- _Text excerpt_:
■ ■ ■ ■ ■

New Artwork by Linda Moran

This was a tough piece to do, but it had to be done. It started last Sunday, the day after the Tucson shootings. I wanted to do the Journal Project from 3 Creative Studios, and the goal I set was to work in a 8.5 by 11 inch piece, using only scraps from  my stash.

Well, last Sunday I was in deep depression over the shootings and had to work with some fabric. I pulled some blacks that looked like barriers, fencing. One looked like chicken wire, and one like barbed wire. Black and white, barriers. I used the traditional courthouse steps pattern from quilting, and then used red thread for “blood” to stitch those into place. I was staying pretty literal at that point.

From there I wanted to look at the words and ideas that continue to divide us as a country, but I didn’t want it to just be words. What about action on our parts? I printed out the words on white fabric and then sewed them to the background. If you look at the words closely, you’ll see I used a large needle with very fine thread, as I wanted the needle holes to show…like the bullet holes that wound us.

■ ■ ■ ■ ■

- _Data_:
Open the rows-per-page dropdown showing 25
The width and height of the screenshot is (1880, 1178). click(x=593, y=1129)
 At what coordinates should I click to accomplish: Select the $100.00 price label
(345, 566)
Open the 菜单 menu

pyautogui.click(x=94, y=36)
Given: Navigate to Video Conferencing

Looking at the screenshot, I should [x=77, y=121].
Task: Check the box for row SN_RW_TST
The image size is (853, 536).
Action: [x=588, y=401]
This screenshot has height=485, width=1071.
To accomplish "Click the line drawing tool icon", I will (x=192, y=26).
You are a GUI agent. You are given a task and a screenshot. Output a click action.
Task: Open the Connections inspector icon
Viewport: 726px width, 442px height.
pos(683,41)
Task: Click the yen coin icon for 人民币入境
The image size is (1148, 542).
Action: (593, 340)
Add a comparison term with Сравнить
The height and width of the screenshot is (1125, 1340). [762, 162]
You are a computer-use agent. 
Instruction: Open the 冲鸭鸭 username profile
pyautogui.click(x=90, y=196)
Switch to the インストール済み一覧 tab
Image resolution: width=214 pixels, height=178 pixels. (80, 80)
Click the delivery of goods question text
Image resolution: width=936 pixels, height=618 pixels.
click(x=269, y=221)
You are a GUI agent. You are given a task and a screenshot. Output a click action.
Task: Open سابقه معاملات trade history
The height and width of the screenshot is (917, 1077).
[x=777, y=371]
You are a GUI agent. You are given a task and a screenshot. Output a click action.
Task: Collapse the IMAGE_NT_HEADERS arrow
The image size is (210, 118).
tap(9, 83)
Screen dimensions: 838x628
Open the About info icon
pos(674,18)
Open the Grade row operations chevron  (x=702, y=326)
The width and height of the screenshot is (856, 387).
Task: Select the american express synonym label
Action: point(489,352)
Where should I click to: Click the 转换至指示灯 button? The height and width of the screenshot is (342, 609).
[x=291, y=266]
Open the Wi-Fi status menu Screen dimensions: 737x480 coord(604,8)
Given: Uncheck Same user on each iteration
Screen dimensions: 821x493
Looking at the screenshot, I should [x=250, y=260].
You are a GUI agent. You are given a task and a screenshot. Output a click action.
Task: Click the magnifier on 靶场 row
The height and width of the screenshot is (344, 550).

■ ■ ■ ■ ■

- _Problem requirements_:
Please carry on the post about the quilted piece made after the Tucson shootings, starting right after its last sentence. You won't need the listing for this.

- _Task response_:
I actually had trouble coming up with the words to use. So many words I thought of are far more inflammatory than I wanted for this piece. I wanted more general terms that would not cause people to fixate on them and get angry. Yes, the vitriol is heating up, but the purpose of this piece is not to add to the anger. I included left-wing as well as right-wing, and if you look, they are on the opposite sides of the quilt. This needs to be about “us,” not “we” and “them.”

I knew I would have a candle with a flame to illuminate the darkness. Again I printed out the names of the shooting victims. I know from visiting the Vietnam Memorial how powerful names can be, and I do not want us ever to forget these six people. I want their lives to shine down on us and help us overcome these horrible things that divide us. I used three different colors of metallic threads to develop the light from the candle. It doesn’t photograph as brightly as it actually is, so I may still add more  strands of candle light.

I don’t think – in fact, I know – I’m not done. There is more I need to say through fabric, but I need to get a week or so of distance for myself. Plus, I am having to think through my own issues with some of these words – monitor my own language and actions, as we all should do.

4 Responses to “New Artwork by Linda Moran”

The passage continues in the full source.